Julia Hesse, Choate Hall & Stewart Health Care partner, routinely works with dental industry clients as well as the healthcare industry across the board providing advice related to privacy and security issues. She says the privacy- and security-related risks and challenges dentists and physicians face are almost identical.
“Dentists have an equal obligation to maintain privacy and security of their patients’ dental records,” Hesse explains. “Each dentist is subject to HIPAA, and they’re also subject to state laws regarding confidentiality of personally identifiable information.”
But Hesse cautions that there is “wide variability among dental practices” regarding how they perceive themselves with regard to being HIPAA compliant.
Over reliance on vendors
Hesse says that many of the dentists she works with rely on their medical records software provider to ensure that they’re HIPAA compliant. But compliance with data privacy and security, she points out, goes beyond that one facet.
“They need to be notifying their patients about their HIPAA obligations,” Hesse says. “They need to be securing their claims records and other databases as well. I think generally speaking, dentists are becoming increasingly sensitized to their obligations under the data privacy and security laws, but I perceive them to be a little behind their medical counterparts here.”
For example, when it comes to sharing information, Hesse says there’s the question of practical risk versus legal risk. From the purely legal point of view, sharing patient records among providers features no innate legal risk. But practical risk is a different story.

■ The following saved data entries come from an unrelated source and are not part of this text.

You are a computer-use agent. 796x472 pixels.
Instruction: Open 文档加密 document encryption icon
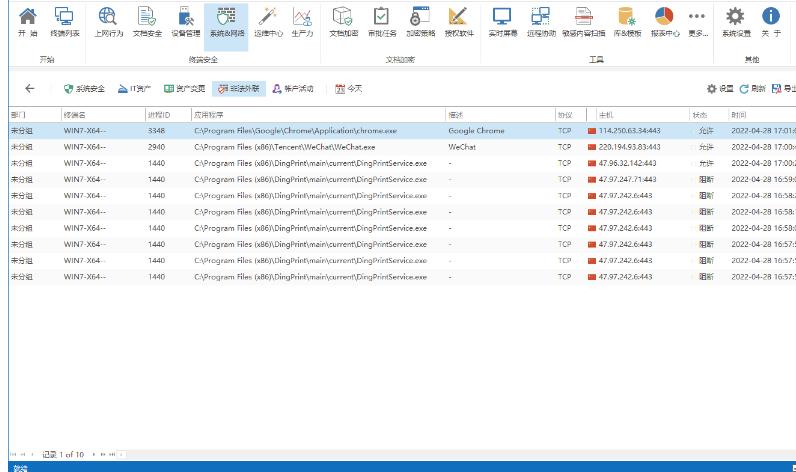click(343, 22)
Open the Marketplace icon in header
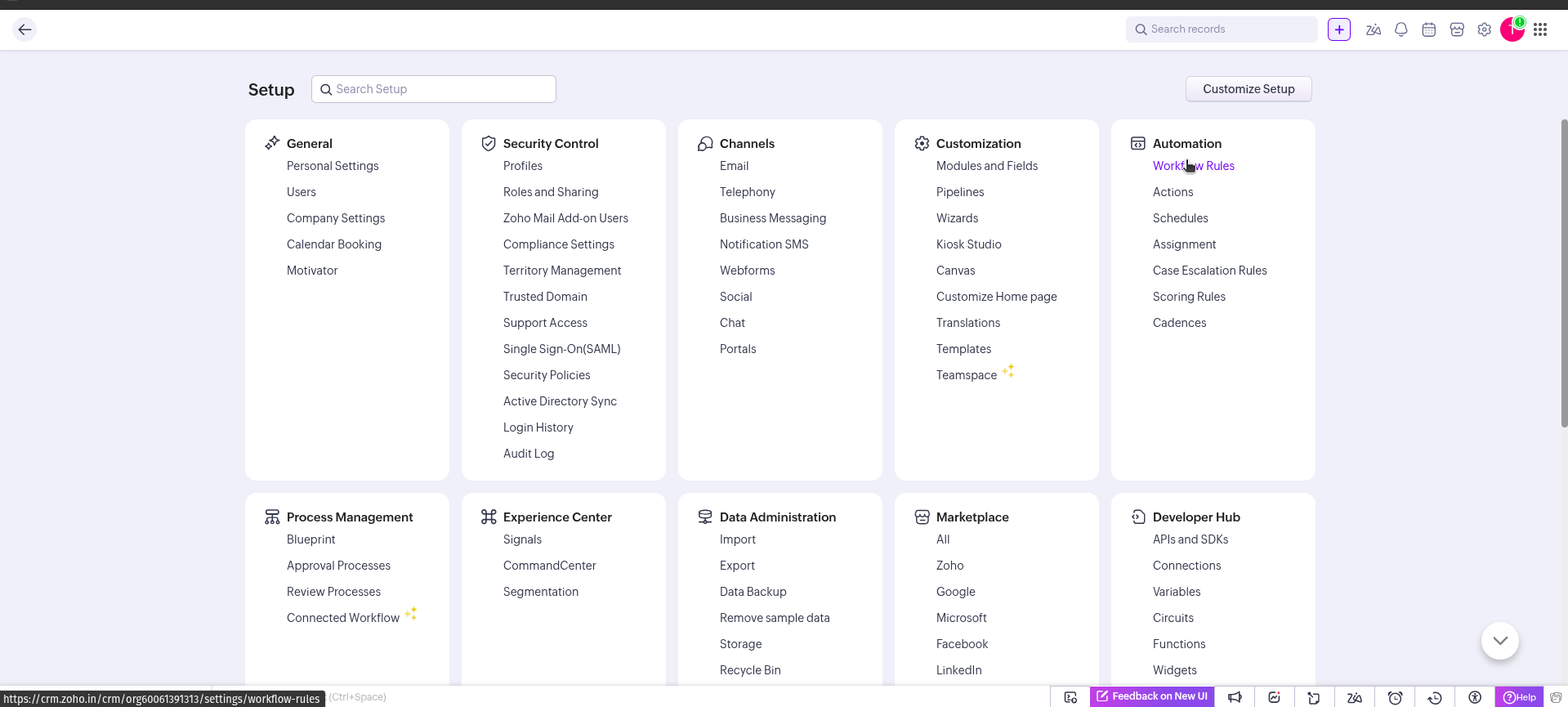The image size is (1568, 707). click(x=1457, y=30)
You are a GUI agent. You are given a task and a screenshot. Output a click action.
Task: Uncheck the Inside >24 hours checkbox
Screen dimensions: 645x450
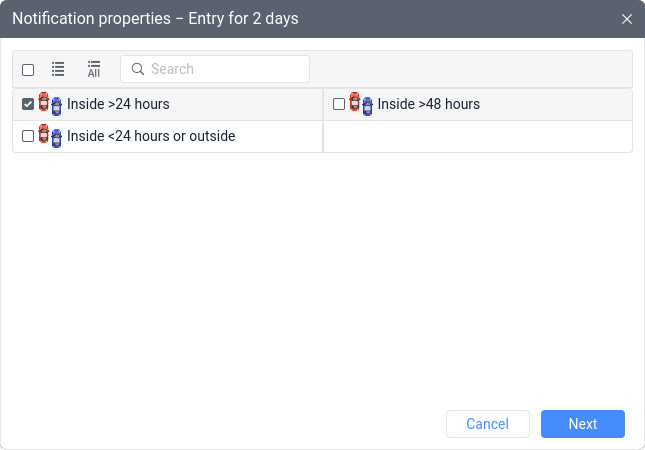(28, 104)
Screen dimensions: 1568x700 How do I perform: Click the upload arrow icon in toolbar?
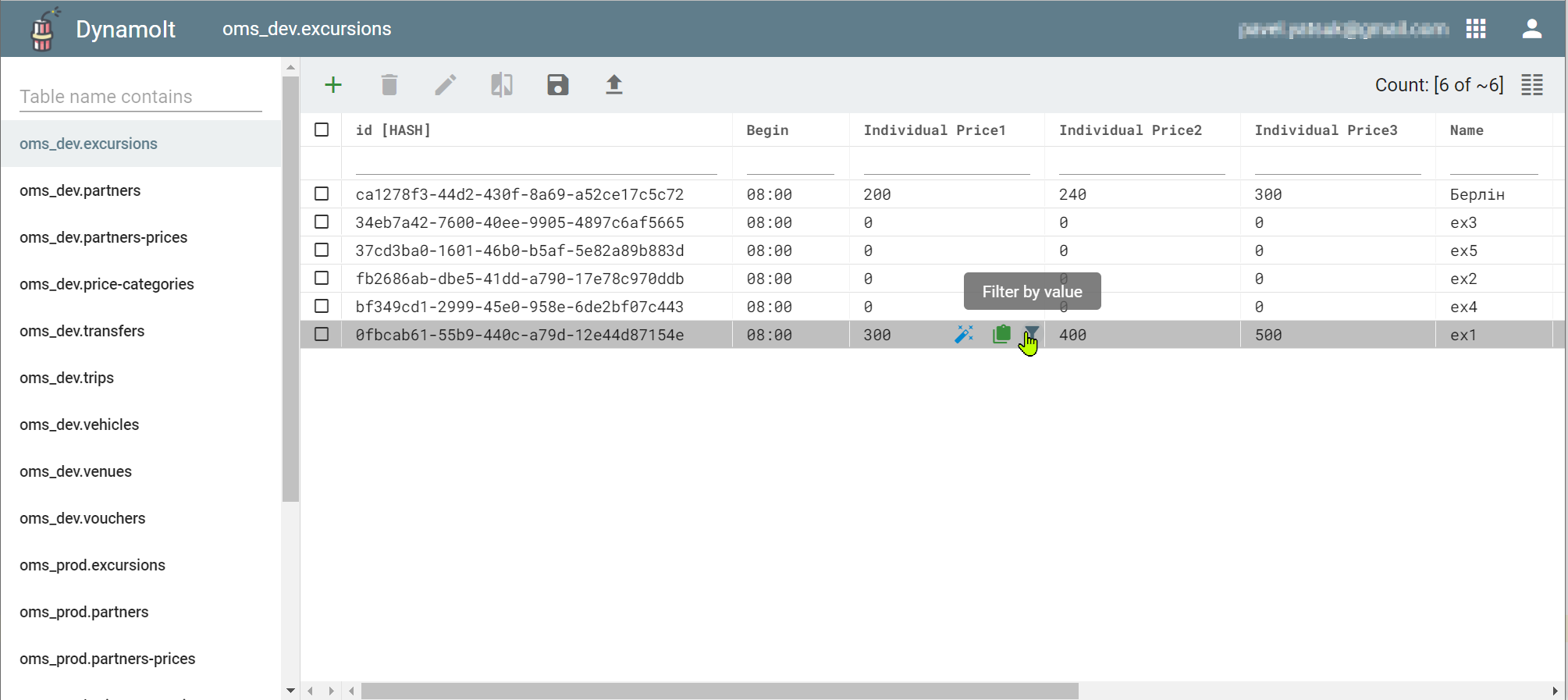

“There’s a lot of variability within the dental community about how sophisticated a particular practice may be with regard to their patient records and security practices,” Hesse says. “If you, as the dentist, are less sure about whether your colleagues are securing their records, there’s practical vulnerability there.”
Consider the global interventions a patient may require during his or her course of care. That most certainly could require input from more than one provider—from the dentist to the orthodontist to the periodontist. That means trading often identifiable records among providers—especially where the goal is to use data and analytics to measure quality of care for reimbursement purposes.
“Any time you’re aggregating information from multiple sources and sending information outside the four walls of your firewall, there is potential risk there,” Hesse says. “Dentists should be focused on ensuring that the ways they connect with other entities are secure.”
Hesse says that while there’s an uptick on hacker activity to obtain patient records specifically intended to engage in medical fraud, hacker attacks within the dental community are focused more on personal financial information. For example, there may be an attempt to go through the dental records of the office portal in order to get at the financial or credit information dentists may have in order to provide credit to their patients.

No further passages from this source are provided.